#### Problem description
Reproduce everything from the line containing "Where should I click to: Click the clear" down to the line containing "Go to the first page of results", putting "rubber" in place of "eraser" and changing nothing else.

※

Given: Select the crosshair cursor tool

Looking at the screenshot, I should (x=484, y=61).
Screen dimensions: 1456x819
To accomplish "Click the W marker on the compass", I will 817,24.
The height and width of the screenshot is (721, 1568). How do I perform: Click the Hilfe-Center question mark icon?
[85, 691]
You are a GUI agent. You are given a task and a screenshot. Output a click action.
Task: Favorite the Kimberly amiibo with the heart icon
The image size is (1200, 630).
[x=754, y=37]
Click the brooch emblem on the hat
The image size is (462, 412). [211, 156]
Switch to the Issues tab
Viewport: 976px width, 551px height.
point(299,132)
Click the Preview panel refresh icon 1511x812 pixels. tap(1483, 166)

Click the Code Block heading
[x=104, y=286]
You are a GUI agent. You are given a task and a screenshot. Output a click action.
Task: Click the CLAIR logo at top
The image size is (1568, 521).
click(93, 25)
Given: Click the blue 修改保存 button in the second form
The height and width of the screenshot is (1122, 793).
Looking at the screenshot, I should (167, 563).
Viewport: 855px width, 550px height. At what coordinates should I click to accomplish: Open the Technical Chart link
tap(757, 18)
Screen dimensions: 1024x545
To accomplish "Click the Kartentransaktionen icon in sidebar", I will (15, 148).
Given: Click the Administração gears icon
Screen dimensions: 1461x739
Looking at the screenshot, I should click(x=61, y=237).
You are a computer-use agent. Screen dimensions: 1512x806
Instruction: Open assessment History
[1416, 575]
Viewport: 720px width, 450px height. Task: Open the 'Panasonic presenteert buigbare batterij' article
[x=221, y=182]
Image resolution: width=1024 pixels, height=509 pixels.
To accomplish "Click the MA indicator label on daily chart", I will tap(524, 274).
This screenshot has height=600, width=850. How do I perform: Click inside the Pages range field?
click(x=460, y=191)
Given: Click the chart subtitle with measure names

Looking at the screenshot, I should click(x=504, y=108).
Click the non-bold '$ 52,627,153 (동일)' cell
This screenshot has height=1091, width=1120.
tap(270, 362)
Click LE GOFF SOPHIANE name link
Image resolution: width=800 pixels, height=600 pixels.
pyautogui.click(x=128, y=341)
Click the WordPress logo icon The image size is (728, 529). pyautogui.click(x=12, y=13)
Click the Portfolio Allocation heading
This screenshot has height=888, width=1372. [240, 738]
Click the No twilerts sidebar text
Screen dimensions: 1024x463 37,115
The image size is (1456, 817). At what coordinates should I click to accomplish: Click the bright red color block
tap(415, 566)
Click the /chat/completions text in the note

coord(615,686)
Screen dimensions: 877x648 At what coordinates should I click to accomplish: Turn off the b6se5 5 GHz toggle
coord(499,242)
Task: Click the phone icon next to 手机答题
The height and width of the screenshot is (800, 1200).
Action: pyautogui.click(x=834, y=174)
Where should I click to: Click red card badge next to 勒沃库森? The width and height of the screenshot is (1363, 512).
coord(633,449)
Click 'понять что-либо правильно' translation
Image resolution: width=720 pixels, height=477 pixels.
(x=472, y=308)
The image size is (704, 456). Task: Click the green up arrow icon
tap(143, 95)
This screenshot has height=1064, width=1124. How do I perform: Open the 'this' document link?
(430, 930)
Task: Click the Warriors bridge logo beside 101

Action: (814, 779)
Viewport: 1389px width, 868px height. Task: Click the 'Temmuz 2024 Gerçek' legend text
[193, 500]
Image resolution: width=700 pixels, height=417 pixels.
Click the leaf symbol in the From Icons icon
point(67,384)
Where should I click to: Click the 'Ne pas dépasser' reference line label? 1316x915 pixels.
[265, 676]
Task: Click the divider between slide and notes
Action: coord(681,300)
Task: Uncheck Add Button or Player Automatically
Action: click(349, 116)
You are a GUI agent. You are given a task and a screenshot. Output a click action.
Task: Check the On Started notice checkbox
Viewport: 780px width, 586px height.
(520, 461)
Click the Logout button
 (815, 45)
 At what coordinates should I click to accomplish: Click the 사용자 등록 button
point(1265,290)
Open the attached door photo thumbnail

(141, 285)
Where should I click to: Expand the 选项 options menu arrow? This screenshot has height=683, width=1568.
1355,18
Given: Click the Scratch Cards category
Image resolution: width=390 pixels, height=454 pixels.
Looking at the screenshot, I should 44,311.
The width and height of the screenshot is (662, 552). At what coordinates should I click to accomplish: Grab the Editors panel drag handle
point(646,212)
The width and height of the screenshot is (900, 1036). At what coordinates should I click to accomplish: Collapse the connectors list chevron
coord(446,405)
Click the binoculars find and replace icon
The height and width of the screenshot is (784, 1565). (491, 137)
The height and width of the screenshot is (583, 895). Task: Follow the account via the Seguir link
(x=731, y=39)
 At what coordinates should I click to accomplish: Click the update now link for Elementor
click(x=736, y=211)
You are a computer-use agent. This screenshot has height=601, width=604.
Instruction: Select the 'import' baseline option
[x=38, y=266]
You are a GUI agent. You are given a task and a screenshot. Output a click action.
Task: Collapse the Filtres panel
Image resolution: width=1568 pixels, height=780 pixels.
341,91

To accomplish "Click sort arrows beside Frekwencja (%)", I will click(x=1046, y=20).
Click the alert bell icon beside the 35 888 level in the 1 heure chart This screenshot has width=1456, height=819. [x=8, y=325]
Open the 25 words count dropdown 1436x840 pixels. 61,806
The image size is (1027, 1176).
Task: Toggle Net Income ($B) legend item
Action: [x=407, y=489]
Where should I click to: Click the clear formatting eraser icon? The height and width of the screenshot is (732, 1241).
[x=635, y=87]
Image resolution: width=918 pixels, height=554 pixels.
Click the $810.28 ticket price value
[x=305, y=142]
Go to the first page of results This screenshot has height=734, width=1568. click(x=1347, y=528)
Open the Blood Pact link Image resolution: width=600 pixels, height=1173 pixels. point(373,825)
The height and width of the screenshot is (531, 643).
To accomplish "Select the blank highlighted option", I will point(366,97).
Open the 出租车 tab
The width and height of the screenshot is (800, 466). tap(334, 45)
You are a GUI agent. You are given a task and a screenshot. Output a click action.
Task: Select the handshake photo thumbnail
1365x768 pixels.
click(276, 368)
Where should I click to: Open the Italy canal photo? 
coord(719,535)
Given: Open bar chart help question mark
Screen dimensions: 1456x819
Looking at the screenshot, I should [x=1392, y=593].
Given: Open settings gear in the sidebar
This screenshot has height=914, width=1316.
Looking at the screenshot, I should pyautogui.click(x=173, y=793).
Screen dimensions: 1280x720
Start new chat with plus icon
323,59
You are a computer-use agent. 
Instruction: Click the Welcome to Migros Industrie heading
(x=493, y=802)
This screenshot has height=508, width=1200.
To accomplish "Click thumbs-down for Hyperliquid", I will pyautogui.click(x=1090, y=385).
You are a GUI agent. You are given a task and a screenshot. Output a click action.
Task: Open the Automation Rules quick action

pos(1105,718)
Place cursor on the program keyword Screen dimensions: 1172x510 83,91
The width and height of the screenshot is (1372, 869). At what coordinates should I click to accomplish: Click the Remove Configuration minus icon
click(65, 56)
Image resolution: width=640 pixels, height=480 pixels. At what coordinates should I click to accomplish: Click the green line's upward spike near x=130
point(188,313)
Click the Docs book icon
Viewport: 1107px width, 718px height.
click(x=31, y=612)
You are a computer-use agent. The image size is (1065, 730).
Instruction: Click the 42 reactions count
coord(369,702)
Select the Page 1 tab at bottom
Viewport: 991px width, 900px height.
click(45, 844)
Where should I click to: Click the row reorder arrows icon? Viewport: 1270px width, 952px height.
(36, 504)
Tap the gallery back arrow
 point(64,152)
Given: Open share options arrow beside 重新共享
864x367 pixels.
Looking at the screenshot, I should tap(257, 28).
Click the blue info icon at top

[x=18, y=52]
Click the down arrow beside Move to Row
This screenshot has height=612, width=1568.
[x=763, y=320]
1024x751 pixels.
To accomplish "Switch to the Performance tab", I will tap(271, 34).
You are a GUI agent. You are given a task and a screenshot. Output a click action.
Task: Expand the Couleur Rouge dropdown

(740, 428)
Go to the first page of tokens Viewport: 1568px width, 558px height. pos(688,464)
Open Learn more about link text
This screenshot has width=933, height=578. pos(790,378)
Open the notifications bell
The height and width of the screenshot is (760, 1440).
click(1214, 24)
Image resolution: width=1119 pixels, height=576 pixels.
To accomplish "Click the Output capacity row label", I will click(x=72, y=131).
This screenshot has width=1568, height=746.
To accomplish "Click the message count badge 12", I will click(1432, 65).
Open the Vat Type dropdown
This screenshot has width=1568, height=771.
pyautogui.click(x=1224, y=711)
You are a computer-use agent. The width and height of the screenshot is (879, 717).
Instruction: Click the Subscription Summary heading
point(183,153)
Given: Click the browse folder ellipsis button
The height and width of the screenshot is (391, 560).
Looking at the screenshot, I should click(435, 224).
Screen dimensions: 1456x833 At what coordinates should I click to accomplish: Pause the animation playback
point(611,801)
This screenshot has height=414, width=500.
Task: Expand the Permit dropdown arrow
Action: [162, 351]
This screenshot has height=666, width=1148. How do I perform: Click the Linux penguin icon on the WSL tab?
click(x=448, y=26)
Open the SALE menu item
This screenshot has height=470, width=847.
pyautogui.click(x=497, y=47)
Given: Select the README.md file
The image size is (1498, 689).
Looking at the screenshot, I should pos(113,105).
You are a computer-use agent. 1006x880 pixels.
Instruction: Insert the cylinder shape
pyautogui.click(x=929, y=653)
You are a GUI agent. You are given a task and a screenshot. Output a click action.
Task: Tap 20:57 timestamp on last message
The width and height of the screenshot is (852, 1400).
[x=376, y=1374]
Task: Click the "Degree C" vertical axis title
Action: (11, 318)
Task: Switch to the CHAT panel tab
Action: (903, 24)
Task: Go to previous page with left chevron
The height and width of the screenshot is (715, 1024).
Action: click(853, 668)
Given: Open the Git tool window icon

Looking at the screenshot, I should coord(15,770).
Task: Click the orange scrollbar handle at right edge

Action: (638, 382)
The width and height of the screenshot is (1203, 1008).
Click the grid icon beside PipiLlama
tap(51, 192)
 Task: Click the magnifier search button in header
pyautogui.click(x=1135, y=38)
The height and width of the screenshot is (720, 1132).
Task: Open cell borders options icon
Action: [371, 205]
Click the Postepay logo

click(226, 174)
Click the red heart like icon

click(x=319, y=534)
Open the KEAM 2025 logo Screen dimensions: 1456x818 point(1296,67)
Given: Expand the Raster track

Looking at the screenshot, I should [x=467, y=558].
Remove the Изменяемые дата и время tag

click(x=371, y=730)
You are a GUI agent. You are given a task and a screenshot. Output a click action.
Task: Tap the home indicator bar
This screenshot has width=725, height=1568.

※

#### Full response
Where should I click to: Click the clear formatting rubber icon? The height and width of the screenshot is (732, 1241).
[x=635, y=87]
Image resolution: width=918 pixels, height=554 pixels.
Click the $810.28 ticket price value
[x=305, y=142]
Go to the first page of results This screenshot has height=734, width=1568. click(x=1347, y=528)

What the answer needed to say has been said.